Warriors Football Program And Long History Comes To End Because of Coronavirus pandemic

By Rich Mancuso/ Sports Editor

Youth sports is also feeling the hurt of the Coronavirus pandemic in New York and suburban areas of the country.  Little League Baseball operations have been suspended until further notice and other organized sports leagues for boys and girls.

High school schedules have been wiped away this spring. When the new school year adjourns in September, it is becoming a guessing game as to when organized leagues will resume.

The latest casualty of this pandemic has probably seen the end of the Warriors Football Club and leaves a legacy of 68 years here in the Bronx and Manhattan.

If the club does not resume operations, and it seems unlikely, the legacy of the program and history will always be attributed to Jerry Demers.

He will celebrate his 82d birthday Friday at his home in Pelham Bay and in isolation.  Born in Manhattan, Demars, a former Bronx Parks Chief of Recreation for the NYC Parks and Recreation Department,  has been instrumental in seeing many of his youngsters advance to established high school and college football programs.

The aim for the Warriors was playing organized football and the emphasis was always that aspect of staying in school and earning that diploma or degree.

“The way they’re talking we’ll  miss this year and have nobody to fall back on next year,” said Demers.

“ The coach” as he was named, was looking at the numbers. A vaccine for the Coronavirus is months away and enrollment for the program was dwindling the past few years. It takes time to recruit and sign new members. 

Safety has always been a priority with the Warriors and there was no tackling under the belt and over the years not one concussion on the field was on record.  The program that depends on public funding, fundraising, donations, and community support had 200 members last year.

Most,  if not all league games,  have been played at Pelham Bay Park from August to early November with  teams in the Pee-Wee division to those entering their freshman year at high school. 

There is always hope for a revival of this football program. Coaches and parents volunteer their time and a cheerleading program for girls had also become very popular. 

But this pandemic has changed the complexion of sports and organized programs for youth. 

“Started in 1952 when I was 14.” Demers said. “Just a block team in Manhattan and played pickup games. Then we took it to the Bronx. No kids, schools are closed, and  we can’t pass out flyers There is no way to get in touch with them “

 He added, “If  there are no schools, there is no word of mouth.

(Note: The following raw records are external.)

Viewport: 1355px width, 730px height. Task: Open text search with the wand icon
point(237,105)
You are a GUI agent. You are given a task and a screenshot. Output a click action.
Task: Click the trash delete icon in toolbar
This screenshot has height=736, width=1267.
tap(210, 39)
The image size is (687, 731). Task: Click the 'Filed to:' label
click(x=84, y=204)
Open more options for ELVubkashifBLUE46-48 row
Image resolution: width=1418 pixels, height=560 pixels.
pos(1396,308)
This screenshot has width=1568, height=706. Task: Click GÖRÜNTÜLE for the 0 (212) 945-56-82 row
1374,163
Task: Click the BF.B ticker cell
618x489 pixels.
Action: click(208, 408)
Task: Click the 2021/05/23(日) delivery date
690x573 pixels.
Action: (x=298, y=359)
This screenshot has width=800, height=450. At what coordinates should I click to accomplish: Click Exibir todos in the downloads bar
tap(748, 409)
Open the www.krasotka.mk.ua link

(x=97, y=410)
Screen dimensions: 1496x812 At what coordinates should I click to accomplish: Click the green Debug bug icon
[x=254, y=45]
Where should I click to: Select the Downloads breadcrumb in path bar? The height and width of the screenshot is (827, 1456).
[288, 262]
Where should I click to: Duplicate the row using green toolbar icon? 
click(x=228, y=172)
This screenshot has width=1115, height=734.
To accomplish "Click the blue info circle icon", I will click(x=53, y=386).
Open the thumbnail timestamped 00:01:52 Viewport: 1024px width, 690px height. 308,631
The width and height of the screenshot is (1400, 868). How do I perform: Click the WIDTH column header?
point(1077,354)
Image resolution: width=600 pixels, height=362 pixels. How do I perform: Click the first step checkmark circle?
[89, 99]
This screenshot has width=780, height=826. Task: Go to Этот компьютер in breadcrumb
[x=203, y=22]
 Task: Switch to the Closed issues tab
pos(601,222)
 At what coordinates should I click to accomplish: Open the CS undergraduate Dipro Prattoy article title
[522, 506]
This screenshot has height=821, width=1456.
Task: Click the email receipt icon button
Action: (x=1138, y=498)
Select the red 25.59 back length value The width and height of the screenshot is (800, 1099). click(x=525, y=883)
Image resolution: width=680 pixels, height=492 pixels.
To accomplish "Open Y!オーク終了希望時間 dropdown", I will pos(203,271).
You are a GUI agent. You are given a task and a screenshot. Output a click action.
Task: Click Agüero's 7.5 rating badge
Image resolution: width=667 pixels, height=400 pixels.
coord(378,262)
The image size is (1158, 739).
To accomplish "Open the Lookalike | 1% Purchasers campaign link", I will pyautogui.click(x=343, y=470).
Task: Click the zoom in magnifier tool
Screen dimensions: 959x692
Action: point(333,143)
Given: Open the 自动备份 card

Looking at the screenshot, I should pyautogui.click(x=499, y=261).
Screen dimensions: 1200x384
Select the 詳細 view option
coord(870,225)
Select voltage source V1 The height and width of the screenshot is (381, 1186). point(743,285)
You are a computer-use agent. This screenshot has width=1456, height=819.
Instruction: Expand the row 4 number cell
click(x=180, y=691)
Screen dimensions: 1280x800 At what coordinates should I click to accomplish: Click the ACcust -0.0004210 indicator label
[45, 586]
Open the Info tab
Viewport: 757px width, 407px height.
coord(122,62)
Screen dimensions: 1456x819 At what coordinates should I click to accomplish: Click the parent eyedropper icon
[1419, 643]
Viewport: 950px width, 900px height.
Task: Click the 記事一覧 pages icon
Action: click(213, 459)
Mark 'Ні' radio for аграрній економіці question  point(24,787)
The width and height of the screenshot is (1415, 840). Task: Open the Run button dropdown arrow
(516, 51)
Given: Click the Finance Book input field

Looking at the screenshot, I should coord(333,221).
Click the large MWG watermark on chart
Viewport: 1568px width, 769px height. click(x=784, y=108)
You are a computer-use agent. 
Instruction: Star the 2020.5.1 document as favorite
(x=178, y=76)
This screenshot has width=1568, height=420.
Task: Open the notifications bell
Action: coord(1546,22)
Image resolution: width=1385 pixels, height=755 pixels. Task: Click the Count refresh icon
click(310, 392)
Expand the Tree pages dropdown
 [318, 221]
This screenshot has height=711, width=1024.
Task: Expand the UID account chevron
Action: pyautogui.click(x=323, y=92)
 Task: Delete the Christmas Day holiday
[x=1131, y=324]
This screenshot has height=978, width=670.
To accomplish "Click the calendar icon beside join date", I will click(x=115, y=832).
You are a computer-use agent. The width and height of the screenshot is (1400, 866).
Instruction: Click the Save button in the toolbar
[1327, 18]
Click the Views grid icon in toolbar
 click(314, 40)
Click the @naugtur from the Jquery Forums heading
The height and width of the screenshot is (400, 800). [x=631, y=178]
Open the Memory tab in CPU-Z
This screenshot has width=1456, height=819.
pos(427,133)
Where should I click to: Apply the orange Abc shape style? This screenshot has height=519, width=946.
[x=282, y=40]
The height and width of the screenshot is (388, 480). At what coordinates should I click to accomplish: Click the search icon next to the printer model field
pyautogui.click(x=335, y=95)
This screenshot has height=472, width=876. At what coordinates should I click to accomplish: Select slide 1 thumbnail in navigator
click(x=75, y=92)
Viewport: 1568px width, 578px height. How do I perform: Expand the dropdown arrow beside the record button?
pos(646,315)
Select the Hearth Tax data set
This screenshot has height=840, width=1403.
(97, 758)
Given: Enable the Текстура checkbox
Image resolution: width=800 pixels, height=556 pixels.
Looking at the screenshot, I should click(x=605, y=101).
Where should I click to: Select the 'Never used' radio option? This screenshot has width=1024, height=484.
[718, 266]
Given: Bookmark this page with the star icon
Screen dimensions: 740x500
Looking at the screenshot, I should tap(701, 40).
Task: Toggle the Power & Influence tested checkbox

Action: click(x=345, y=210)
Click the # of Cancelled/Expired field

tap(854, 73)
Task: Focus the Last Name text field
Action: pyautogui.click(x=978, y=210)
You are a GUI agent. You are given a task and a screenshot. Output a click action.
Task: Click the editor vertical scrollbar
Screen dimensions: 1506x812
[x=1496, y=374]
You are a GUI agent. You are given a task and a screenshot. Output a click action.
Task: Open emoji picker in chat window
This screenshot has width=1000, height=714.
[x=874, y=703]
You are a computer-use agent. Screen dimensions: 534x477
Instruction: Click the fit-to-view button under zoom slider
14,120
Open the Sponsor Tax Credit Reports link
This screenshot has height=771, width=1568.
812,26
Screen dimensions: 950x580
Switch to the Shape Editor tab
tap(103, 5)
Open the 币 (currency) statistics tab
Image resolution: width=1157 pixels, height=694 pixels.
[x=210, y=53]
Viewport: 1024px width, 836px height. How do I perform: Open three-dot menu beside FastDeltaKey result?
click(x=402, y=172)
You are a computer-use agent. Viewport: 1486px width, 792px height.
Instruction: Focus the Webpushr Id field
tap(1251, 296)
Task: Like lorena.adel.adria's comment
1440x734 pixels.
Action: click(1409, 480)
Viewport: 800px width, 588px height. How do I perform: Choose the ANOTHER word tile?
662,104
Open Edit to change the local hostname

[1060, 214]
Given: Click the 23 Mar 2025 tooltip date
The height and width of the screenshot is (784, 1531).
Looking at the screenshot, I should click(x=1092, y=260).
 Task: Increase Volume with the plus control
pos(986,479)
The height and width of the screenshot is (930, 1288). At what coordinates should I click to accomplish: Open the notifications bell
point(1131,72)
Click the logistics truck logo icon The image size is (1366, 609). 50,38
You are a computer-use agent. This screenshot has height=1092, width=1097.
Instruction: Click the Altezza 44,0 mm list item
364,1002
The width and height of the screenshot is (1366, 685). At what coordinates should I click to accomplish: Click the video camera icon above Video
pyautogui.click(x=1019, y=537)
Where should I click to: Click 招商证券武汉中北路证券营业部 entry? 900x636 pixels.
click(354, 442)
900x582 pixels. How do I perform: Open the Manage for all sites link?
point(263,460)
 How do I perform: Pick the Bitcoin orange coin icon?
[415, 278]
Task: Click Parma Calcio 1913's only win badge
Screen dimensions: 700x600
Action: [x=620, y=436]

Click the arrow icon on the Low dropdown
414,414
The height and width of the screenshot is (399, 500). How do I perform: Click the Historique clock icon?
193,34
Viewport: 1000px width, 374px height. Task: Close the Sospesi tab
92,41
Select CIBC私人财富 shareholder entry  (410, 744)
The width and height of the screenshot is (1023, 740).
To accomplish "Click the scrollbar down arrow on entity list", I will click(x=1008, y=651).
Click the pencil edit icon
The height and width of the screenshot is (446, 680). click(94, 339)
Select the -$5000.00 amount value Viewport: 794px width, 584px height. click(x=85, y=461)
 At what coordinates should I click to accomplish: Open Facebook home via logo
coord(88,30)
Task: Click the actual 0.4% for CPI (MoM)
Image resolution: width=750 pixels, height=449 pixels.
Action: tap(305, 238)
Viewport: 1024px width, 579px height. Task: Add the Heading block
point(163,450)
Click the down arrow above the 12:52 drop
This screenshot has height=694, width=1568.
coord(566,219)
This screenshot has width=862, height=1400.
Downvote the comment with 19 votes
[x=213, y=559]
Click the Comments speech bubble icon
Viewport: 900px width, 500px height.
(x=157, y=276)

We used to hold groups from the neighborhood who came out because they knew each other.”

Basically, this was a youth football program that developed an outstanding reputation over the years and with lots of success. Many participants pursued college degrees and successful careers. 

The conclusion of the Warriors, as Demers said, “weakens youth sports further. But I had no choice.”

Had there been no global health crisis as this one, and though Demers was limiting his role, he would have still been on the sidelines in late August.  

Now it’s all about the memories and success that made more than one youngster happy in the Bronx and other boroughs of New York City.